Tally the lines in the data below that contain the word "radio". Reply with the number alone.
>> BEGIN
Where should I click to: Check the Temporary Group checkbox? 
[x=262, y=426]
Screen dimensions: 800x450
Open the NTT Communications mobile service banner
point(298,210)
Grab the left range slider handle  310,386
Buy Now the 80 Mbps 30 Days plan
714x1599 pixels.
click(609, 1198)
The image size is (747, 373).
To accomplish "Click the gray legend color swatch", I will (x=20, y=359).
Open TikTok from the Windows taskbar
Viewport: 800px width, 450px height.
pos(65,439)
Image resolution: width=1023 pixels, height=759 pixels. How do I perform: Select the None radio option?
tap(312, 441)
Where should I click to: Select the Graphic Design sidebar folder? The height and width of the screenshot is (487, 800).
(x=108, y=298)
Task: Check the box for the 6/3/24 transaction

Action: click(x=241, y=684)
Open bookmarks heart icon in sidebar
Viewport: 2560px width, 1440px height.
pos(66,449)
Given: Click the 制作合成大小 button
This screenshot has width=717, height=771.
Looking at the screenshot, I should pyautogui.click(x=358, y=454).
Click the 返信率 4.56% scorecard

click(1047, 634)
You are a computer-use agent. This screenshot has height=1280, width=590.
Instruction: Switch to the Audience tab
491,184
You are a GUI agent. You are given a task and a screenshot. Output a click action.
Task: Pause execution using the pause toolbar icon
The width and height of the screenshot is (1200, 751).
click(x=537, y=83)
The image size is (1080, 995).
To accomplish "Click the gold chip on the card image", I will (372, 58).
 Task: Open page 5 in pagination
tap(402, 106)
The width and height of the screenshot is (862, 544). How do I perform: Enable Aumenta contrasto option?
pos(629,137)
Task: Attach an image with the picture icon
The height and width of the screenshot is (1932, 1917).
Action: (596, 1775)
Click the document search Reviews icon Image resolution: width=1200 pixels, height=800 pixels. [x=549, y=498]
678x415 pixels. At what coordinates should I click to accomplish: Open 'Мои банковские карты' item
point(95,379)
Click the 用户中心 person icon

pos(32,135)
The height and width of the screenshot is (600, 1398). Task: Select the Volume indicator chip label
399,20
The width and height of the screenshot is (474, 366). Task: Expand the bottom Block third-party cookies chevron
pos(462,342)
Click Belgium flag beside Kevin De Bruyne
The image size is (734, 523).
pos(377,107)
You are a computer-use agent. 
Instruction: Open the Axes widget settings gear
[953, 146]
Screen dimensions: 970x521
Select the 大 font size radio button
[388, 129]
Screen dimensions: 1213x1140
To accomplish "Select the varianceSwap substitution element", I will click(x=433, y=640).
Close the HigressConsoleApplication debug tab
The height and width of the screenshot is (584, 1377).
>> END
Response to the exercise:
2